Beginning in November 2023, the Houthis launched a sustained campaign against commercial shipping in the Red Sea and Gulf of Aden in declared solidarity with Gaza, firing anti-ship missiles and drones at more than 100 vessels. US-UK air strikes against Houthi missile, radar and command sites began in January 2024. A December 2023 UN-mediated roadmap between al-Alimi’s government and the Houthis, sponsored by Oman and Saudi Arabia, collapsed in early 2024 as attacks intensified. As of April 2026 a fragile Omani-mediated bilateral contact between Riyadh and Sana’a continues; meaningful implementation of a political settlement, prisoner exchange and reopening of Sana’a airport awaits an overall Gaza truce.

Government, Territory and the Humanitarian Crisis

Al-Alimi’s PLC controls roughly 70% of Yemen’s territory by area — most of it sparsely populated — but only about 30% of its population. The Houthi-held north and west contain Sana’a, Hodeidah, Saada and the main agricultural zones. Yemen remains the world’s largest humanitarian emergency: approximately 18.2 million people need assistance in 2026 per UN OCHA, and 17.1 million are food-insecure. The Yemeni rial has split into two currencies — a stronger Houthi-issued banknote in the north and a depreciating Aden-issued one in the south — trading at roughly 2,100 Aden rials per dollar in early 2026 against 530 in Sana’a.

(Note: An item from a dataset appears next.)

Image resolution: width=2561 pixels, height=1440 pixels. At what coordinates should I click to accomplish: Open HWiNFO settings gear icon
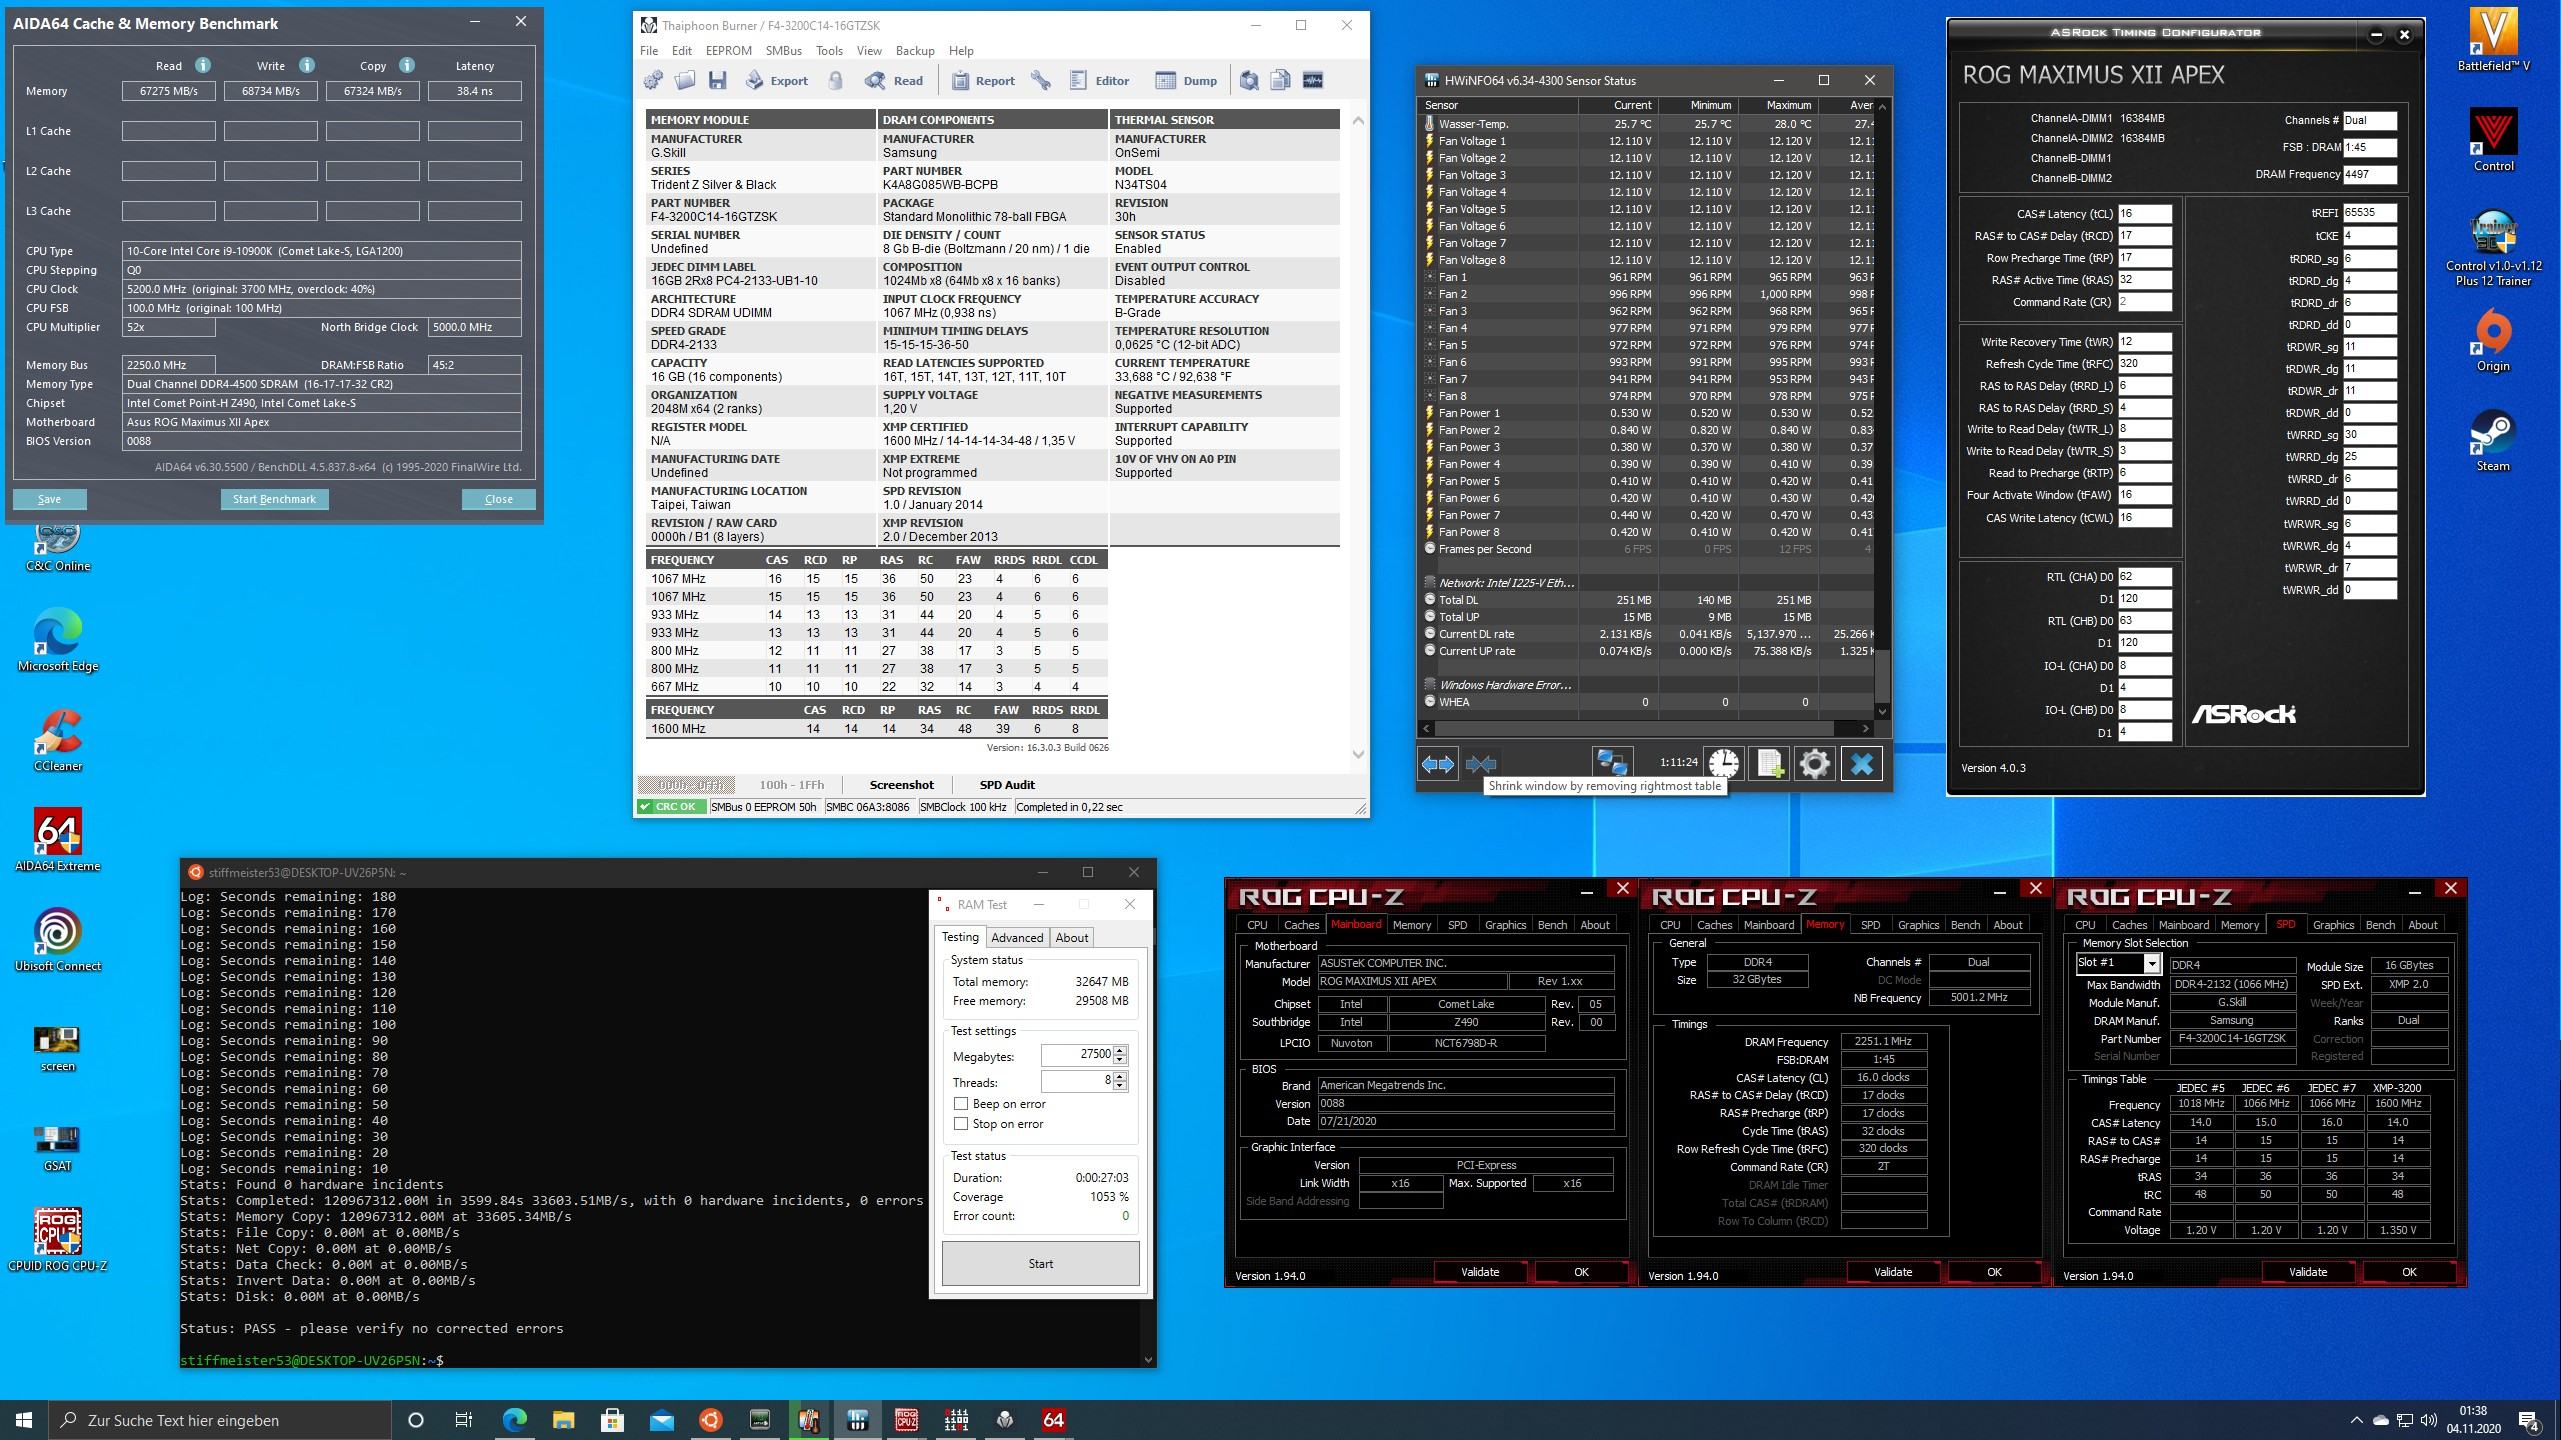[1814, 764]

Full name Rashad Muhammad al-Alimi
Born 15 January 1954 · Al-Aloom, Taiz Governorate (age 72)
Office Chair of the Presidential Leadership Council
In office since 7 April 2022
Predecessor Abdrabbuh Mansur Hadi (2012–2022)
Prime Minister Salem Saleh bin Braik (since 3 May 2025; replaced Ahmed Awad bin Mubarak)
Party General People’s Congress
Education Kuwait Police College; Sana’a University; PhD, Ain Shams University (sociology)
Capital Sana’a (de jure) · Aden (temporary seat of PLC)
Human rights rating Freedom House: Not Free (9/100)

Frequently asked questions

Who is the president of Yemen in 2026?

Rashad al-Alimi is chair of the Presidential Leadership Council (PLC), Yemen’s internationally recognised head of state, since 7 April 2022. His government is based in the temporary capital Aden. The Houthi movement controls Sana’a and the north, where Mahdi al-Mashat leads a parallel Supreme Political Council.

How old is Rashad al-Alimi?

Al-Alimi was born on 15 January 1954 in Al-Aloom village, Taiz Governorate, and is 72 years old as of April 2026.

What is the Presidential Leadership Council?

The PLC is an eight-member collective presidency created on 7 April 2022 when President Hadi transferred his powers under Saudi-Emirati mediation. It brings together the main anti-Houthi factions, with al-Alimi as chair, alongside Aidarous al-Zoubaidi of the Southern Transitional Council, Tariq Saleh and five other leaders.

Is the Yemen war over?

No. A UN-mediated truce held formally from April to October 2022 and has continued in broad outline ever since, but the Houthi Red Sea shipping campaign since November 2023 has triggered US-UK air strikes and derailed a political roadmap. Oman continues to mediate between Riyadh and the Houthis.

How bad is the humanitarian crisis?

Yemen remains the world’s largest humanitarian emergency: about 18.2 million people need assistance in 2026 and 17.1 million are food-insecure. The country’s currency has split in two, with black-market rates differing by a factor of roughly four between north and south.